O Tribunal de Justiça do Estado de São Paulo decidiu manter a lei que atualizou a Planta Genérica de Valores usada para calcular o IPTU no município de Jaú. A decisão foi tomada pelo Órgão Especial da corte no julgamento da Ação Direta de Inconstitucionalidade.
A ação foi proposta pelo Partido Democrático Trabalhista (PDT), por meio da comissão estadual de São Paulo. O partido questionava a lei, de 14 de dezembro de 2023, que atualizou os valores venais dos imóveis da cidade para o cálculo do Imposto Predial e Territorial Urbano.

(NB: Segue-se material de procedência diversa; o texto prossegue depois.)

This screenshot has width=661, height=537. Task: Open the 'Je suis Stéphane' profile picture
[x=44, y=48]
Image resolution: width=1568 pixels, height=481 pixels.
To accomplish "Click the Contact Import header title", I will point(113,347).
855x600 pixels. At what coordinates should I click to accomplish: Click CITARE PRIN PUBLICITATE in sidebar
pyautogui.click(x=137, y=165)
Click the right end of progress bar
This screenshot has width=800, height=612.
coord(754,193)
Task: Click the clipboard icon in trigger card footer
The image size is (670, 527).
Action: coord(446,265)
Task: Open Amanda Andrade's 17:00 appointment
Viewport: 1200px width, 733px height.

No processo, o PDT alegou que a lei teria provocado mudanças no enquadramento de bairros em novas zonas de valorização imobiliária, o que teria gerado aumento do valor venal de imóveis em algumas regiões. O partido também afirmou que o projeto teria sido aprovado em regime de urgência e sem audiências públicas.
A Câmara Municipal de Jaú e o prefeito Jorge Ivan Cassaro defenderam a legalidade da lei. Segundo a prefeitura, a atualização da planta de valores teve objetivo apenas tributário, para corrigir a defasagem do valor venal dos imóveis, já que a última revisão havia ocorrido em 2013.
O relator do caso foi o desembargador José Damião Pinheiro Machado Cogan. No voto, ele afirmou que a atualização da Planta Genérica de Valores é uma atividade técnica da administração pública e que não há exigência constitucional de participação popular nesse tipo de legislação tributária.
O Tribunal entendeu que a lei trata apenas da base de cálculo do IPTU e não altera regras de urbanismo ou de zoneamento da cidade. Por esse motivo, os desembargadores concluíram que não houve violação da Constituição.
O Órgão Especial do Tribunal de Justiça julgou a ação improcedente e manteve válida a lei.